Normally, at such times, my thoughts turn easily to a different sort of madness brought on by the sun. As an Aztec fundamentalist, I mourn the passing of the practice of human sacrifice designed to assuage the anger of the Sun God. But those were simpler times, I suppose. Nowadays one would probably need to apply for a permit from the council just to set up a stone altar upon which to splay one's victims out, preparatory to gouging them open and wrenching out their still-beating hearts. There would be paperwork, risk assessments, equalities monitoring forms. Who would have the energy to tackle all that bureaucracy while the sun beats down so?
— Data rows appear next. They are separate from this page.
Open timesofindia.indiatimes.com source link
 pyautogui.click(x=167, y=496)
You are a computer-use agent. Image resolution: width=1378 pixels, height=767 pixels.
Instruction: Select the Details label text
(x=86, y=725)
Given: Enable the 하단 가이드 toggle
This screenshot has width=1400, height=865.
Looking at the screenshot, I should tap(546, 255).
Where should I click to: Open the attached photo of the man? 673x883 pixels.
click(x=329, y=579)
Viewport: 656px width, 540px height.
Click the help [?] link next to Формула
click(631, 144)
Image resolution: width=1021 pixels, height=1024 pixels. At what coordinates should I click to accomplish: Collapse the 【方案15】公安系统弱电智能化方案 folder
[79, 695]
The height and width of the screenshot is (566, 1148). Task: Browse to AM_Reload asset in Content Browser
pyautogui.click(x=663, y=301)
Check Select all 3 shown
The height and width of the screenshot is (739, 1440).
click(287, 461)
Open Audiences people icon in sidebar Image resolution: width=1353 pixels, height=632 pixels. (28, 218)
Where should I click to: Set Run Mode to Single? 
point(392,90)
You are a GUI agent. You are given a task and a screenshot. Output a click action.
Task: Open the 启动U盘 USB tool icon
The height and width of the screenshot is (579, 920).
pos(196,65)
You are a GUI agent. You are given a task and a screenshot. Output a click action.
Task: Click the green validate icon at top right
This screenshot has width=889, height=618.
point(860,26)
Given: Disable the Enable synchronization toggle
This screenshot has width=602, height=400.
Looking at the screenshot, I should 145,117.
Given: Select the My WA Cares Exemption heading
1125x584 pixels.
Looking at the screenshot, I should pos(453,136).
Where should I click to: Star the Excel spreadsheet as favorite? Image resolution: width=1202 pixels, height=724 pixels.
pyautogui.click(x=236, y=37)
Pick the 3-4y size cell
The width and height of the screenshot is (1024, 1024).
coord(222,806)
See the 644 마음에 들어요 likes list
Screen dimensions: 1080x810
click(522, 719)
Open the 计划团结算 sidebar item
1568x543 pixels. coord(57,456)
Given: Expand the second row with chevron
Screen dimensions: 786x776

Instead, mopping my brow, I thought instead, as I so rarely do, of Rod McKuen. His “Seasons In The Sun”, adapted from Jacques Brel, seems to me a very foolish response to sunlight. “We had joy, we had fun”? Really? As my friend Robert Matthews said so pertinently more than thirty years ago, “You have to define fun, or you will have none”. Rod McKuen signally fails to define the fun he thinks he was having in his seasons in the sun. If he came right out and said he was tearing out the hearts of sacrificial victims splayed on a stone altar, and that he had fun doing so, then fair play to Rod. But he doesn't. I think we have to agree with Nora Ephron, who said his verse was “superficial and platitudinous and frequently silly”, and with Karl Shapiro, who pronounced magisterially “it is irrelevant to speak of McKuen as a poet”.
Incidentally, and while we are speaking of both risk assessments and Rod McKuen, I can reveal that I was taken to see the mawkish troubadour, performing at the Royal Albert Hall, when I was but young. I was taken either by my father or by one of my older sisters. So far as I know, whichever one took me was never charged in a court of law with imperilling the sensibilities of a still formative juvenile mind. Had a proper risk assessment been carried out, surely the doors would have been barred against me? In the event, we must all count ourselves fortunate that I was not permanently scarred by the experience. A Rod McKuenised version of Hooting Yard simply doesn't bear thinking about.
Back in the present, it was not so much a season in the sun as a morning spent avoiding the busie old fool. I pondered the idea of donning a yellow polo neck sweater and sculpting my grey mop into a magnificent bouffant, pretending to be Christopher Lee and going to find a virgin police officer to set fire to. Not quite Aztec sun worship, but it would pass the time. Then I had a stomach-churning vision of Nicolas Cage in The Wicker Man remake and had to lie down with a cold compress on my forehead. I was only revived when I pondered the idea of Nicolas Cage starring as Rod McKuen in a biopic of the latter. If this film is not yet in production then it damned well ought to be. It would make a fitting addition to the Cage canon. There could even be a scene set in an inaccurately rendered mockup of the Royal Albert Hall, where Cage/McKuen croaks his winsome piffle and we see, sitting in the audience, Mr Key as a tiny. The youngster chosen to play me would have to be able to express a subtle range of reactions, somehow suggesting that the titanic grandeur of Hooting Yard is nascent within his cranium, imperilled by McKuen yet resisting an awful descent into superficiality, platitudes, and silliness. Perhaps I ought to set to work on the screenplay.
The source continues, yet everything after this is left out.